WORK TO BE COMPLETED: Leave out every picture, and return exactly the lines from the line containing "Términos y Condiciones (1434, 464)" through the end of the records below, both inclusive.
========================================================================
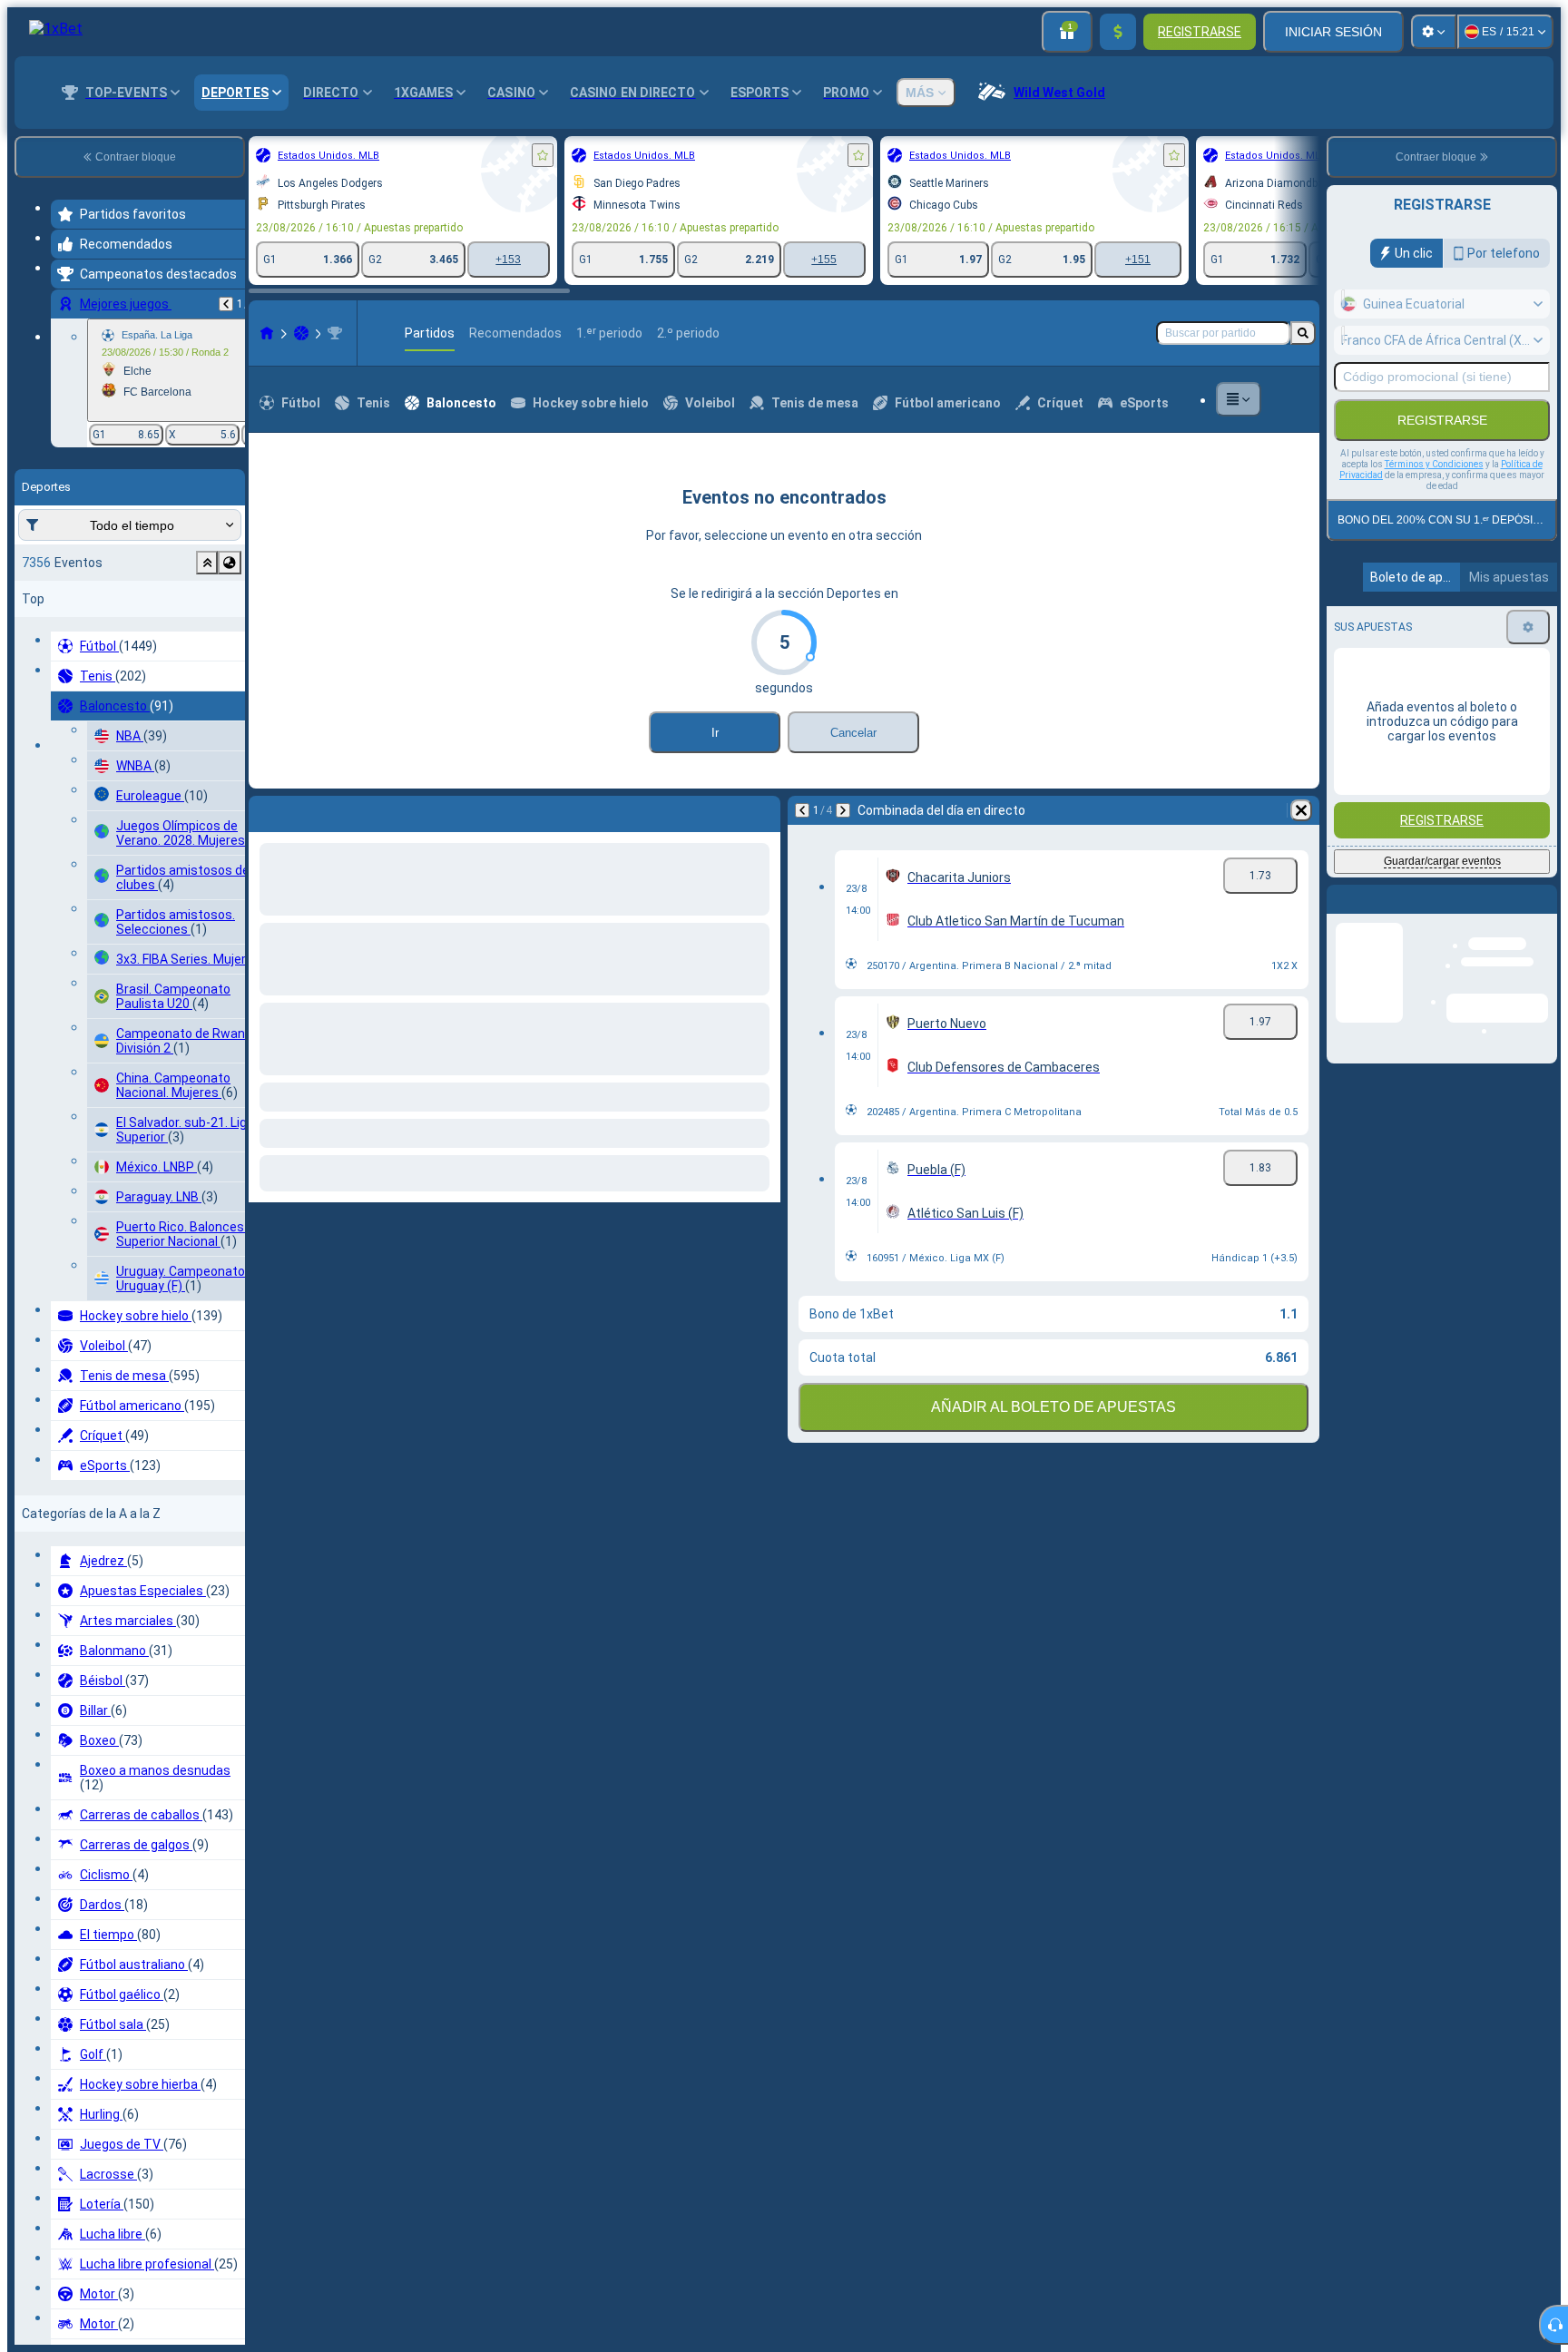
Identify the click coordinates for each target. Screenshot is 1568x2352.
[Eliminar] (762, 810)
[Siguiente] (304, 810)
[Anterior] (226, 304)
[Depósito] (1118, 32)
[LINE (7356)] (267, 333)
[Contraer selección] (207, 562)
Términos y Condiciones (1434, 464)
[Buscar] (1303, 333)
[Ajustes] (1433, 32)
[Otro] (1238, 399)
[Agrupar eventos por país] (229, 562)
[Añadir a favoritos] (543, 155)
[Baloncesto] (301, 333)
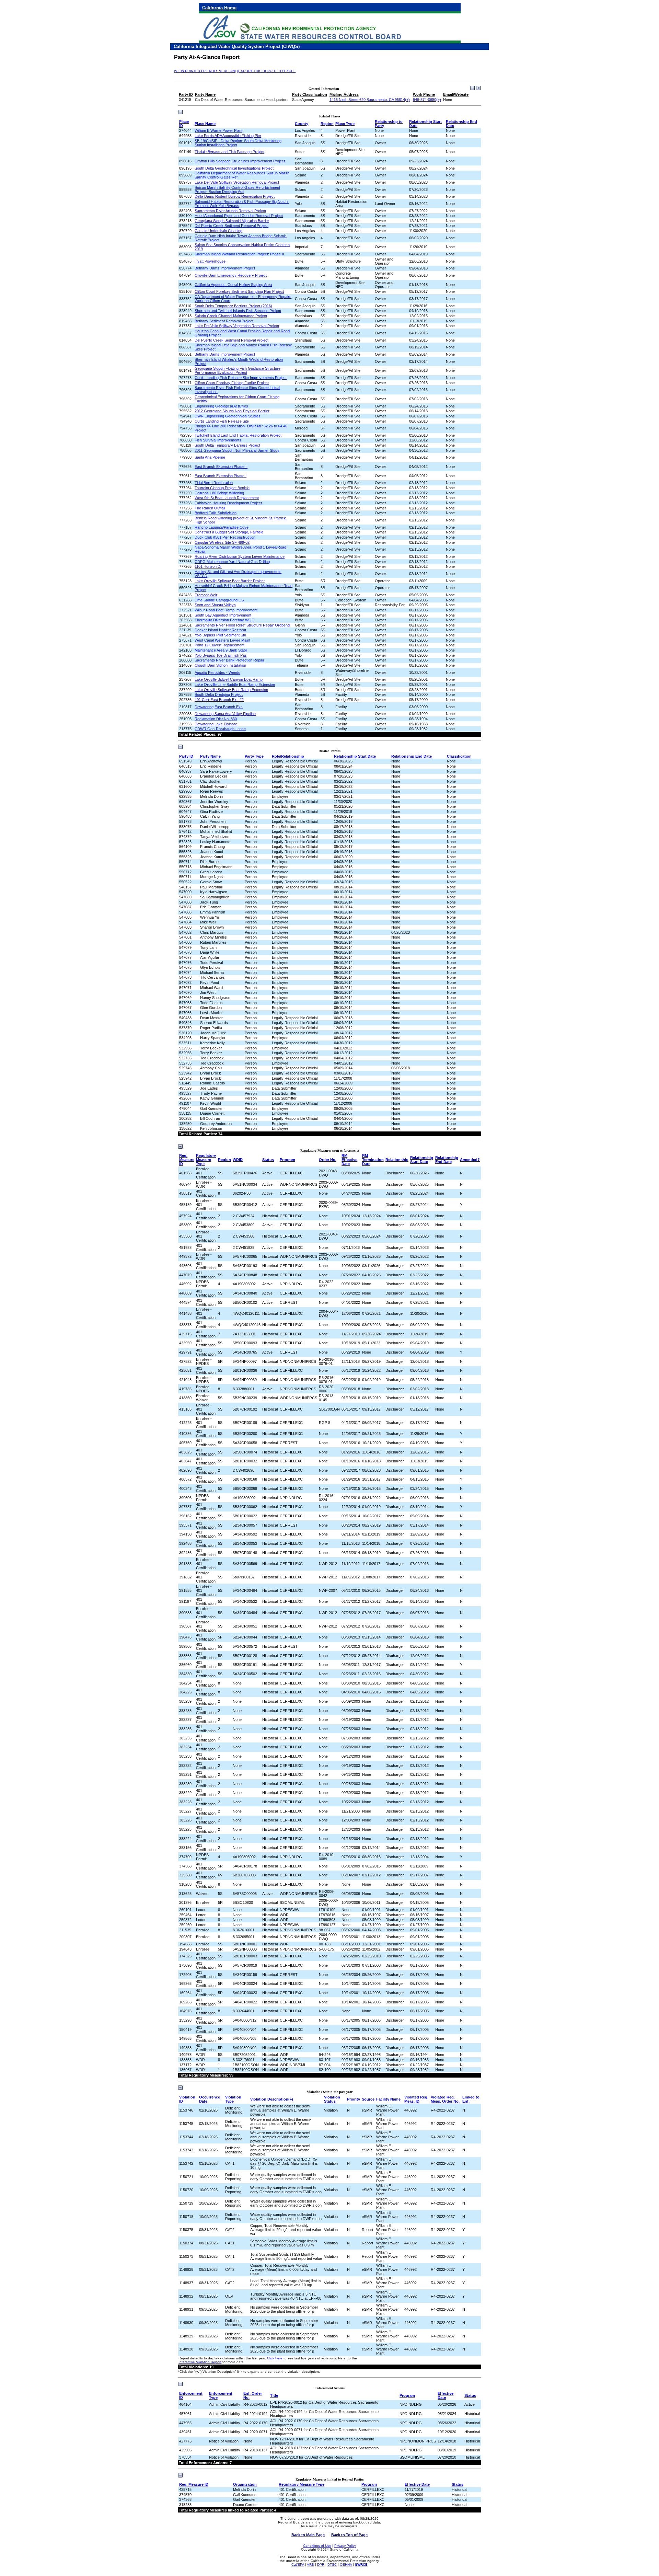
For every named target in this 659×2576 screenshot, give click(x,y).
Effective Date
========================================================================
REPLY TO THE TASK:
Términos y Condiciones (1434, 464)
[Buscar] (1303, 333)
[Ajustes] (1433, 32)
[Otro] (1238, 399)
[Agrupar eventos por país] (229, 562)
[Añadir a favoritos] (543, 155)
[Baloncesto] (301, 333)
For every named target in this 659×2576 screenshot, give click(x,y).
Effective Date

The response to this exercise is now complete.